Eight years ago in 2013, Mark Post, a dutch stem cell researcher, presented a hamburger he made in a lab from bovine stem cells. That first synthetic meat product was estimated to cost $375,000 USD and was introduced as the first lab-grown meat to the world.
Somogyi said the technology has been advancing ever since and some scientists believe that in the next 10 to 15 years, it will be possible to not only create meat, but also other products in the agriculture space such as fish.
He said if the world does get to that point where meat grown in labs is identical to meat grown on an animal, it will be an issue for meat industries such as the beef, chicken and pork sectors because farms and land won’t be necessary to make meat products.
“That could disrupt a lot of livestock products. It would be interesting to see what they think about the product. Is it possible that they may want to get into a situation where they are producing or investing in cellular agriculture products?” said Somogyi.
He said the same goes for the process of meat. For companies that make small meat products such as pepperoni, beef burgers, bacon or hot dogs, would they want to use new technology to cultivate their own products or rely on farms? — a question the U of G study can help determine.
However, he doesn't see lab-grown meat effectively competing with animal meat for the next 25 years.
“The issue they face is that for that product to be workable in the marketplace, it has to be produced at a certain cost of production, that’s competitive for the marketplace for the substitute which is animal meat,” said Somogyi.
Somogyi believes that the introduction of cellular agriculture will give consumers a choice between different types of meat.
“Rearing animals on land is natural, and the process of cultivating cellular meat wouldn't be seen as natural which invokes a yuck response from people.
“This technology does provide something that is chemically, physically, potentially, identical to what animal meat is,” said Somogyi.
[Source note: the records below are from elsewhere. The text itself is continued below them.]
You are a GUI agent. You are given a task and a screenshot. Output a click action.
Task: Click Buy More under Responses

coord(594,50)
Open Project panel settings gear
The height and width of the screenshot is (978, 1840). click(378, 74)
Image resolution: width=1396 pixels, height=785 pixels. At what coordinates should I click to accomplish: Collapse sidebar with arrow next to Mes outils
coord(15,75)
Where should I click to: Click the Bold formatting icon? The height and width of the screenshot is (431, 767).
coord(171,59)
He also stressed that there are a lot of benefits that livestock produces for the earth — such as grazing animals to generate soil, and being instrumental for rural areas.
“In my mind we’ll always have some animals grazing on land and providing food for people,” said Somogyi.
“It is going to take a lot of education to consumers about what this (cellular meat) is, how it works and the benefits of it, and the drawback of it as well. And that's going to take some time.”